A. Isolated proximal left anterior descending artery occlusion with preserved left main flow
B. Acute right ventricular infarction secondary to right coronary artery occlusion
C. Acute pericarditis with fibrinous inflammation and diffuse epicardial injury
D. Left main coronary artery occlusion or critical stenosis causing global subendocardial ischemia
Explanation
Why "Left main coronary artery occlusion or critical stenosis causing global subendocardial ischemia" is right
The ECG pattern marked C — ST-segment elevation in lead aVR (and V1) with diffuse ST-segment depression in 6 or more leads (I, II, III, V4–V6) — is the hallmark of left main coronary artery (LMCA) occlusion or critical stenosis, or severe three-vessel disease. The mechanism is global subendocardial ischemia: the widespread subendocardial injury current produces ST depression in the lateral and inferior leads, and the reciprocal vector (pointing toward the right shoulder) generates ST elevation in aVR. The magnitude of aVR ST elevation (≥1 mm) correlates with severity and strongly favors LMCA/3VD. This pattern is now classified as a "STEMI equivalent" by the 2021 ACC/AHA guidelines and mandates emergent coronary angiography. The clinical context — hemodynamic shock, S3 gallop, pulmonary edema, and markedly elevated troponin — is consistent with acute LMCA/3VD occlusion causing cardiogenic shock and global myocardial ischemia (Harrison 21e Ch 269; 2021 ACC/AHA Chest Pain Guidelines).
Why each distractor is wrong
Isolated proximal left anterior descending artery occlusion with preserved left main flow: Proximal LAD occlusion produces ST elevation in the anterior and lateral leads (V1–V4, I, aVL) with reciprocal ST depression in the inferior leads (II, III, aVF), but does NOT typically produce the diffuse, global pattern of ST depression across 6+ leads or the characteristic aVR ST elevation > V1 ST elevation.
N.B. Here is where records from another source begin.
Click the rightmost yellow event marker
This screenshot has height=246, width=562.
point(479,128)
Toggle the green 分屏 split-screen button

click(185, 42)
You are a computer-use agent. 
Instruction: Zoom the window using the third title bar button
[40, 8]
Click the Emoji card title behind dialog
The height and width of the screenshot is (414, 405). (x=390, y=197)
When V1 ST elevation exceeds aVR ST elevation, LAD occlusion is favored, but the reverse pattern (aVR > V1) points to LMCA.
Acute right ventricular infarction secondary to right coronary artery occlusion: RV infarction produces ST elevation in the right precordial leads (V3R, V4R) and inferior leads (II, III, aVF) with reciprocal ST depression in V1–V2 and I, aVL. It does NOT produce the diffuse, global ST depression pattern across lateral and anterior leads, nor does it characteristically elevate ST in aVR. The hemodynamic picture (hypotension with elevated JVP and clear lungs) also differs from LMCA shock.
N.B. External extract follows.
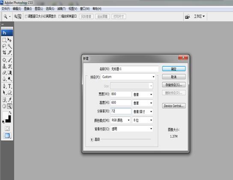Select the Hand tool
The image size is (233, 180).
tap(4, 106)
Acute pericarditis with fibrinous inflammation and diffuse epicardial injury: Pericarditis (pattern D) produces diffuse, concave ST-segment elevation across multiple leads (I, II, III, aVL, aVF, V2–V6) WITHOUT reciprocal ST depression in aVR. The PR segment is typically depressed. Pericarditis presents with pleuritic chest pain, pericardial friction rub, and normal or mildly elevated troponin, not the acute hemodynamic collapse and markedly elevated troponin seen in LMCA occlusion.
High-YieldNEET PG
aVR ST elevation ≥1 mm + diffuse ST depression in ≥6 leads = LMCA/3VD until proven otherwise; emergent cath-lab activation required.